The traditional family – a father, mother, and children – is not serving society well, particularly children. They have been raised in a system that is evil, a repository of discrimination and bigotry, in a country founded and steeped in cruelty. Therefore, the state has to take a much larger role in our children’s education via teachers trained and subscribing to woke principles.
Free speech is a public and private threat. It leads to people being offended and not feeling safe from people who disagree with them. People should have the right to be protected from unpleasant realities and ideas counter to the woke ideology.
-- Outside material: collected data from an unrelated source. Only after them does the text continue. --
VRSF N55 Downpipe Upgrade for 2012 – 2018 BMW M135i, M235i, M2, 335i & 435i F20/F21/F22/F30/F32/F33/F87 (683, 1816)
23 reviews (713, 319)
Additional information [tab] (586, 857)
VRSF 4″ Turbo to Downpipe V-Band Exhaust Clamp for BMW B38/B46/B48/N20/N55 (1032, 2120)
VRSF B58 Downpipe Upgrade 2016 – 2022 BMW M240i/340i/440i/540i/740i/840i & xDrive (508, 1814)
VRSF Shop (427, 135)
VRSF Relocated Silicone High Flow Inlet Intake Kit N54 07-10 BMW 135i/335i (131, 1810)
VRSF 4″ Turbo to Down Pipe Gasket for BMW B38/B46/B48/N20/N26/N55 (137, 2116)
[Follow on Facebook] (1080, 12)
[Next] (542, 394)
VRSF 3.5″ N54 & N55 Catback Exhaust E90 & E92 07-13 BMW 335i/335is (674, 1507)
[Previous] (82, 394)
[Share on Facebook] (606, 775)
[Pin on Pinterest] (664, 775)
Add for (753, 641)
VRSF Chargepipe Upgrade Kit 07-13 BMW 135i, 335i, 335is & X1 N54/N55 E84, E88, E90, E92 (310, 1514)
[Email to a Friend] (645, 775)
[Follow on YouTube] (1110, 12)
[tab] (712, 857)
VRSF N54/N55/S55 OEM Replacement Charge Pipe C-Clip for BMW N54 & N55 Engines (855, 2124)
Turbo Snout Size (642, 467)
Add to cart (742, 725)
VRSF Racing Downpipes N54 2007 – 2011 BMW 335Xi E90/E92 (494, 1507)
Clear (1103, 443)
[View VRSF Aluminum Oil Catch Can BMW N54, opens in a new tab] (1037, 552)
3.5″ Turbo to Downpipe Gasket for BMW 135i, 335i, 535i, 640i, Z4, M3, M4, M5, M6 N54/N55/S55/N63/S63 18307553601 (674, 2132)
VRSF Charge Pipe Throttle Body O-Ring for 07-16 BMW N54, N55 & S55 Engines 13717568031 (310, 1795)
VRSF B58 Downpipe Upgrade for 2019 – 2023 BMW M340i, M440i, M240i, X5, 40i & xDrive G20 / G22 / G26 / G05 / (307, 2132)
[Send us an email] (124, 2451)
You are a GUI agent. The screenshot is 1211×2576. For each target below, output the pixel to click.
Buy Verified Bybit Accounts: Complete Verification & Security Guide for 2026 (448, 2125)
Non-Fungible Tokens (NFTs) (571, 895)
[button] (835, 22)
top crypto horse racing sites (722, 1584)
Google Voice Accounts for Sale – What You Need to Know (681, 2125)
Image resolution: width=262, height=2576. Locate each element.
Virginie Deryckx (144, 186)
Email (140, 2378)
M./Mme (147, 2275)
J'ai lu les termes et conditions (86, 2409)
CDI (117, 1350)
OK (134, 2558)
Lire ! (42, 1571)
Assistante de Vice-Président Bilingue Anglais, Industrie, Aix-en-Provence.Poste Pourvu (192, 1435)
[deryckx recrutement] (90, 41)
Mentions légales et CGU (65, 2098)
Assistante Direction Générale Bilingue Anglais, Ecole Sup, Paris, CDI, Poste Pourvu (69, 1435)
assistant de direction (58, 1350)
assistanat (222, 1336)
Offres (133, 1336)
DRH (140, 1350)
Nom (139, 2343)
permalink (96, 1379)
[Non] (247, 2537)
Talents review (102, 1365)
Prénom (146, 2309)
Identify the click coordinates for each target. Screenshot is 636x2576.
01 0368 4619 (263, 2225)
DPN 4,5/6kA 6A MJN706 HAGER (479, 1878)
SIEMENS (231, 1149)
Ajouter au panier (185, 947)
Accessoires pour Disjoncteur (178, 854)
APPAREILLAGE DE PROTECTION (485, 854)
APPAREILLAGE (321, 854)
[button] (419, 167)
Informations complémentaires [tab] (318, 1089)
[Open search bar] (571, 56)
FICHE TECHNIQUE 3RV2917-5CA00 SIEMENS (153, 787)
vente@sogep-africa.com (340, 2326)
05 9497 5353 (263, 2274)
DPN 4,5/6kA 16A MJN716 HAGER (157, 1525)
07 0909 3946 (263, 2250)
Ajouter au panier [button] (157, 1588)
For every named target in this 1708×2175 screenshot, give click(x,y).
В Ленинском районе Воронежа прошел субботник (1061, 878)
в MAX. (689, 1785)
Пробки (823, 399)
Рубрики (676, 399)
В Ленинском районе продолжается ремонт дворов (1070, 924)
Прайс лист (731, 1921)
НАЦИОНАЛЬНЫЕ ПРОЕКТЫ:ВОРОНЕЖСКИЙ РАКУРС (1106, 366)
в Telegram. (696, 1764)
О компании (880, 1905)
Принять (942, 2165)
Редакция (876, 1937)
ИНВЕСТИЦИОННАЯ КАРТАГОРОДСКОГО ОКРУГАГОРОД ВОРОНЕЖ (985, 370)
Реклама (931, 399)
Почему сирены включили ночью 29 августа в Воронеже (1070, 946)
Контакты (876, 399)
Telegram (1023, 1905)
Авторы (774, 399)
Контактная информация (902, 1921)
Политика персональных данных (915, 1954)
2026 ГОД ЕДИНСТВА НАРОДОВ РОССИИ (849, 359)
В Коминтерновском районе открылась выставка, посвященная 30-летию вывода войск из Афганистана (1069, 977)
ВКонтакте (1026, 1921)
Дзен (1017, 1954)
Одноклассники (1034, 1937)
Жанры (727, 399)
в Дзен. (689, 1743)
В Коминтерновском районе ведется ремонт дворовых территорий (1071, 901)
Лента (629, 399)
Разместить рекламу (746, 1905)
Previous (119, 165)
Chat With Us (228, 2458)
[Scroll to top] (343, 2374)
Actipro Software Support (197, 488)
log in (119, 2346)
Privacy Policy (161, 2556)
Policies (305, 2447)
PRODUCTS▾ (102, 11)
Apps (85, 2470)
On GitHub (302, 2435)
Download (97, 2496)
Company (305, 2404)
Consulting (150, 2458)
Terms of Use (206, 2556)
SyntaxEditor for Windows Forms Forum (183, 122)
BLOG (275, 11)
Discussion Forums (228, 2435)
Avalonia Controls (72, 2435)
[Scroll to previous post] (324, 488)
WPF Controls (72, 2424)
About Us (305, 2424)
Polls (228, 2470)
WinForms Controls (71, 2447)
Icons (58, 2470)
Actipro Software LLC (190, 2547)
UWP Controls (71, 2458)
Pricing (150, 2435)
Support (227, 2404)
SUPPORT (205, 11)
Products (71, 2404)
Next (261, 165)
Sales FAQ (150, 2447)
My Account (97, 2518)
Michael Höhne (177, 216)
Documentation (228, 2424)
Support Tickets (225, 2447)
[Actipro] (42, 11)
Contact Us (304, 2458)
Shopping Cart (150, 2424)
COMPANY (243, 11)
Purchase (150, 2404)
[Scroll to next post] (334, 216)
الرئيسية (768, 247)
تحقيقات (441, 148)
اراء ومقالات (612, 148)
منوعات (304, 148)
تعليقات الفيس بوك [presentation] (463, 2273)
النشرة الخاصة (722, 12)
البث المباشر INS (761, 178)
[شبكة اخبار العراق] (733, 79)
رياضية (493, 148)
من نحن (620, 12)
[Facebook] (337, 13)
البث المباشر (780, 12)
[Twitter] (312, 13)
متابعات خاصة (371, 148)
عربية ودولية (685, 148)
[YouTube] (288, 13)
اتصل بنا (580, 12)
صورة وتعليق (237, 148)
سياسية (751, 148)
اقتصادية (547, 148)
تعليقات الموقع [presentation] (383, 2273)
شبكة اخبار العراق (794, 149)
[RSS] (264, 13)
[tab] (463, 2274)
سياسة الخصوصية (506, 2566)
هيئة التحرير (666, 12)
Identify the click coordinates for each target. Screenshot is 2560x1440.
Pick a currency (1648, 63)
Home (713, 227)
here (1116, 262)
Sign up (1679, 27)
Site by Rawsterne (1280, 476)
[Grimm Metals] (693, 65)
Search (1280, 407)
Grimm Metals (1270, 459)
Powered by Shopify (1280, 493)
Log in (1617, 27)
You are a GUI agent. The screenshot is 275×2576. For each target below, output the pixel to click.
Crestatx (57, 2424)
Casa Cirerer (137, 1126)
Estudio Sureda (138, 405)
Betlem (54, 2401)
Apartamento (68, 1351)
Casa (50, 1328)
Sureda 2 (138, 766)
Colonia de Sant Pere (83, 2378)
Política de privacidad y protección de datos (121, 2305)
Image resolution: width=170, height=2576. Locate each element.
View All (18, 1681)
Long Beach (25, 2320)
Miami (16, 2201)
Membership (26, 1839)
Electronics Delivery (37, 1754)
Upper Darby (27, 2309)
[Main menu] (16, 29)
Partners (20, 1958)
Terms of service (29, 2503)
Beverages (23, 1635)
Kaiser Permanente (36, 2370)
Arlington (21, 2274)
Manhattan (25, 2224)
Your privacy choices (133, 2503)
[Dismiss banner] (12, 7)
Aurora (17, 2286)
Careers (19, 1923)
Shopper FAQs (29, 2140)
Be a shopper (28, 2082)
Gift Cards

Therefore, we need to abandon free speech and invoke censorship by monitoring and canceling bad ideas for public consumption in the media, particularly on social media platforms.
These are not concepts adopted by the majority of Americans, quite the opposite. But the advocates are so unified and intimidating that we as a society have moved from a “democracy of the majority” to the “tyranny of the minority.” As a result, our citizenry has rapidly moved from a unified “melting pot” dedicated to the good for America to a “mob of tribes” dedicated to tribal allegiance. Individualism is dying as a consequence. Further, wokeness has severely polarized us to the point of not talking about our differences from a values standpoint. Instead, all the rhetoric is from a victimhood perspective and is not to be questioned.
WISDOM ON POTENTIAL SOLUTIONS -- EXCERPTS REALITY: In many ways, it would be disturbingly easy for America to continue along the path of even greater polarization. Growing political tribalism provides a clear enemy – the “socialist” left or “extremist” right – for Americans feeling left behind economically or culturally by rapid global change. It offers the comfort of someone else to blame, however misplaced. By continuing on this path, the right and left would exist ever more within their own comfortable echo chamber of endorsement and reinforcement, with progressively more extreme views rarely questioned. Neither side would take responsibility for the problems confronting their country or for addressing them. Instead, they would launch increasingly vitriolic political attacks on their opponents, aided and abetted by the partisan U.S. media., forcing ever more Americans to pick sides to avoid being ostracized or attacked themselves. Even less would get done and America’s fault lines would grow deeper. The U.S. would not be the first country to play out this scenario. We’ve seen it before in other parts of the world, where traditional systems break down, where opponents are demonized and dehumanized, and where seemingly stable and prosperous countries descend into serious political crisis and worse. The U.S. may be some way from this sort of breakdown. But moving down the path of polarization would not be in the interests of the U.S. itself or the wider Western world which would quickly feel the cold wind of a distracted and declining America. Source: The Great American Delusion by Patrick Davies (2020)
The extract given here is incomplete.